Repeat only the lines from the one containing "The image size is (360, 360)." to the final line below, exactly as they read, and leave every picture out.

═══

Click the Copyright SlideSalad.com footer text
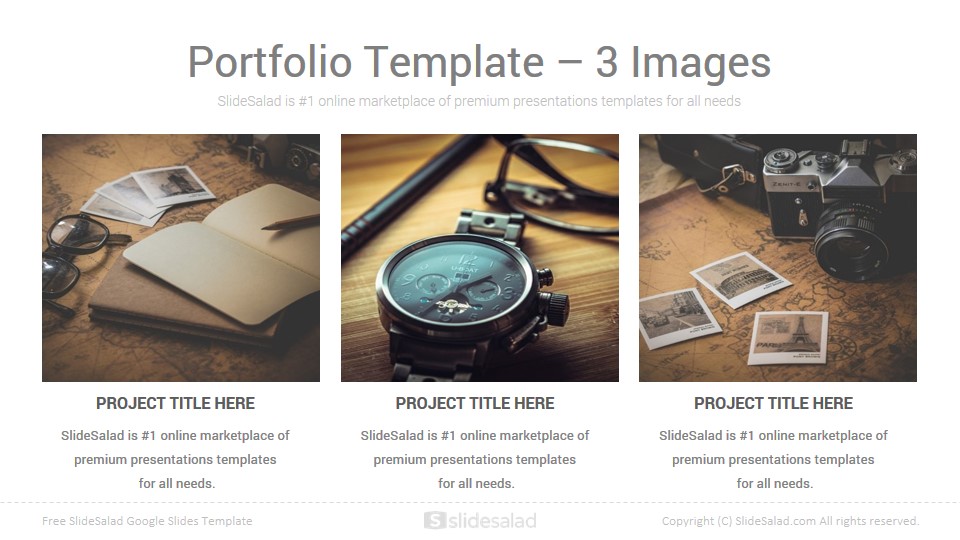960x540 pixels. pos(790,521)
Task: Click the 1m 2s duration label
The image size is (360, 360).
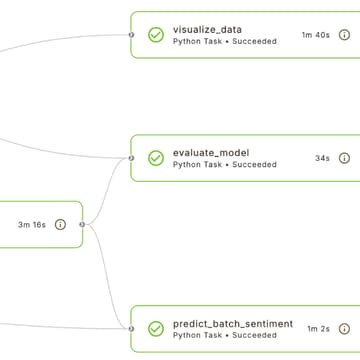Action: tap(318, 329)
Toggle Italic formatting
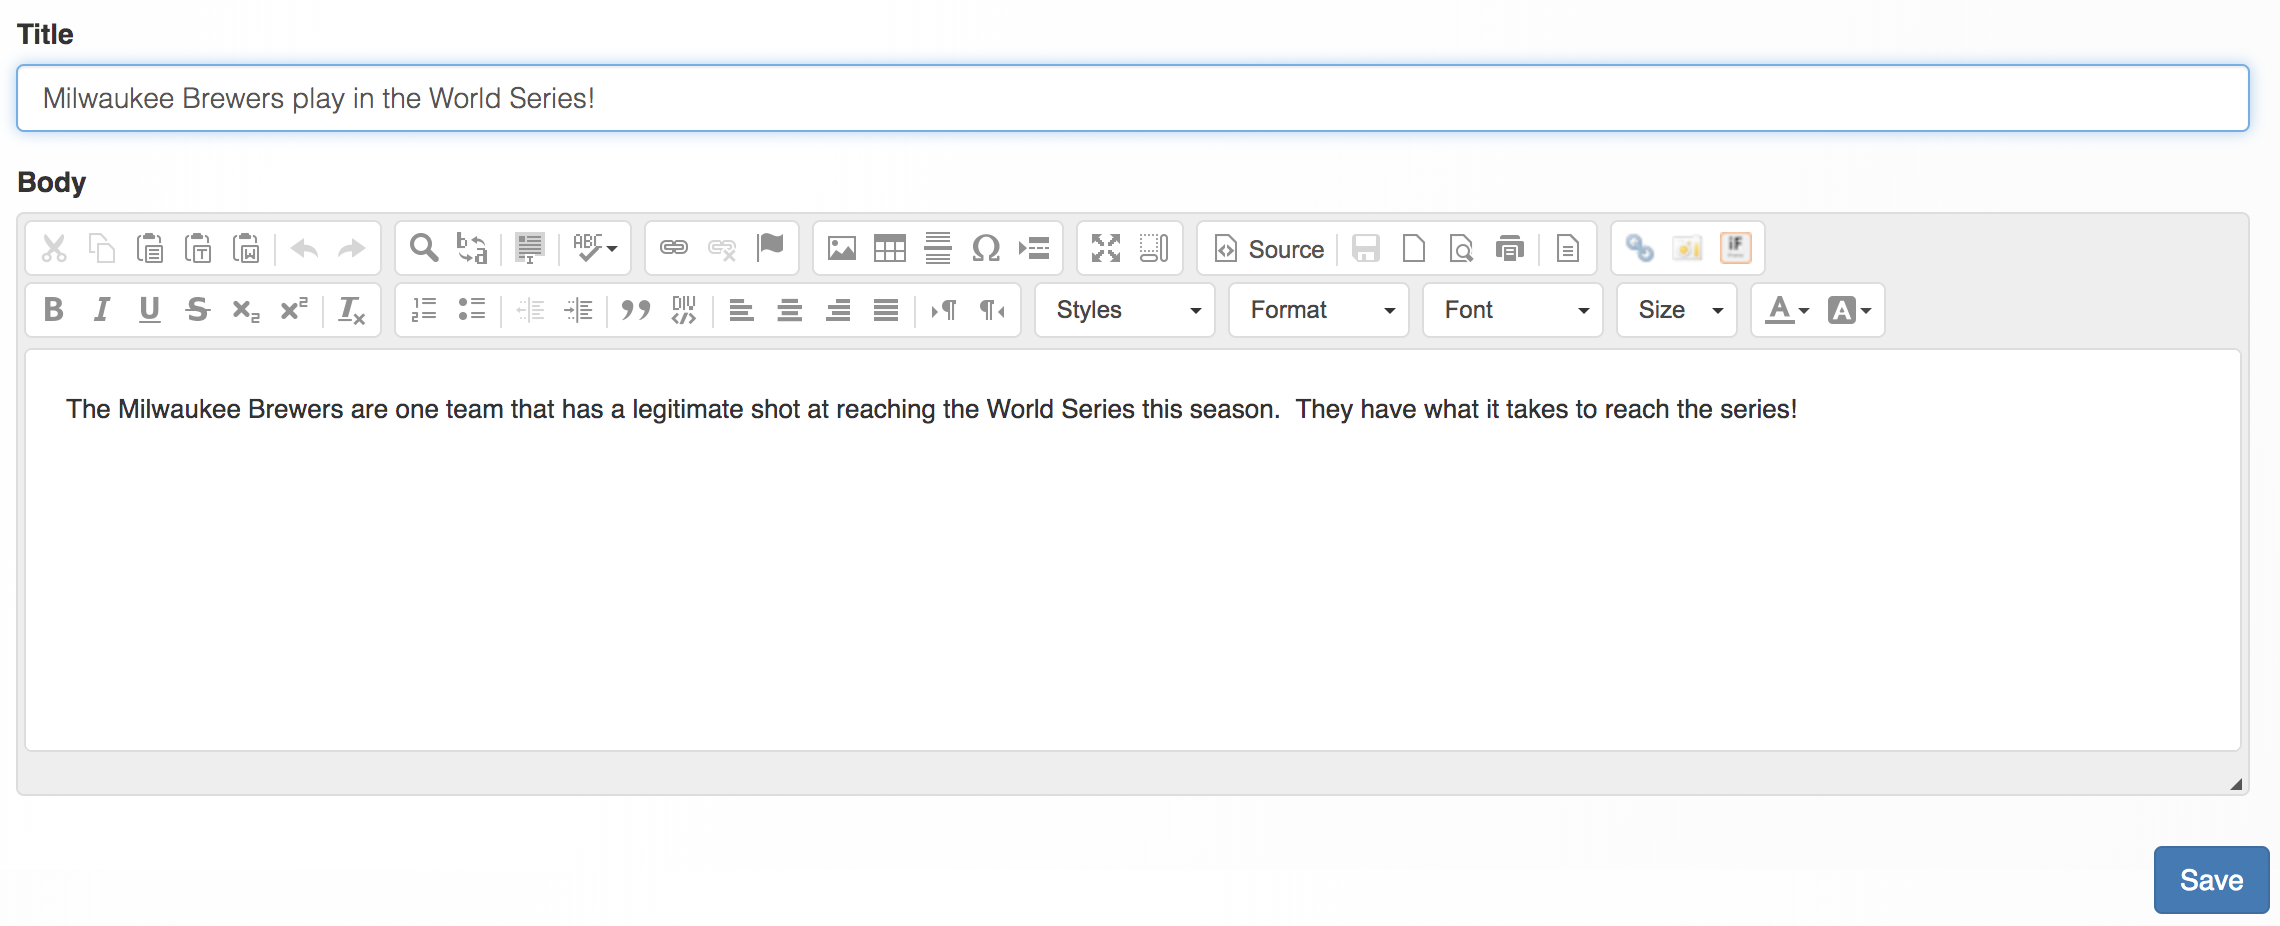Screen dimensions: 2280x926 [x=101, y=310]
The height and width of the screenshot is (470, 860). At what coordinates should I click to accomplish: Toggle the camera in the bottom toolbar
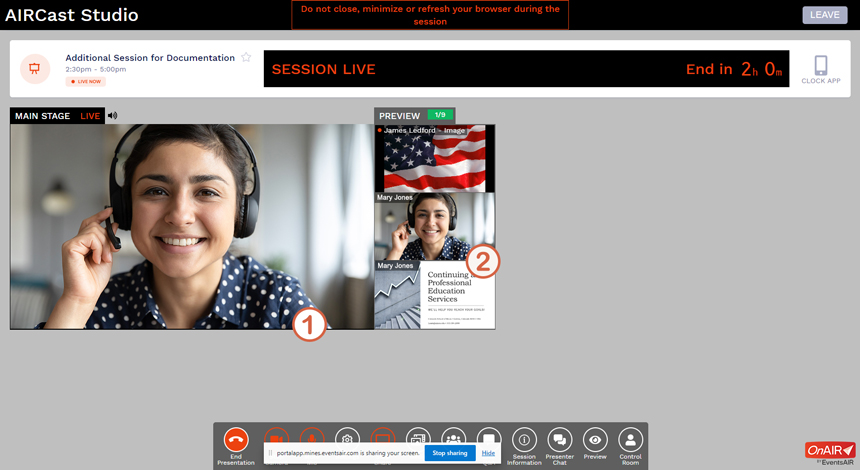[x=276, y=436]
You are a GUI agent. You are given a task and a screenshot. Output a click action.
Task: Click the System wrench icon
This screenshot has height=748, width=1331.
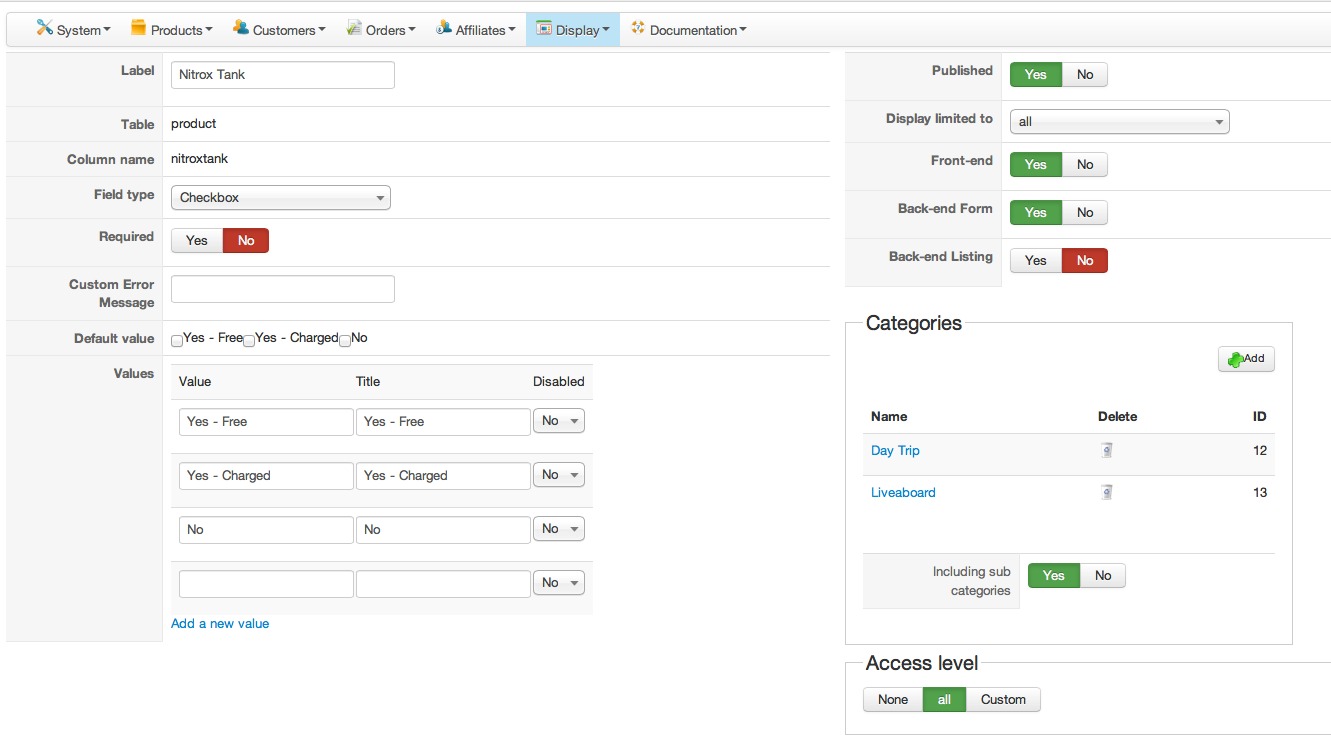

═══

- **SOLUTION FOR THIS TASK**:
The image size is (360, 360).
Action: tap(318, 329)
Toggle Italic formatting
Screen dimensions: 2280x926 [x=101, y=310]
The height and width of the screenshot is (470, 860). At what coordinates should I click to accomplish: Toggle the camera in the bottom toolbar
[x=276, y=436]
You are a GUI agent. You are given a task and a screenshot. Output a click action.
Task: Click the System wrench icon
This screenshot has height=748, width=1331.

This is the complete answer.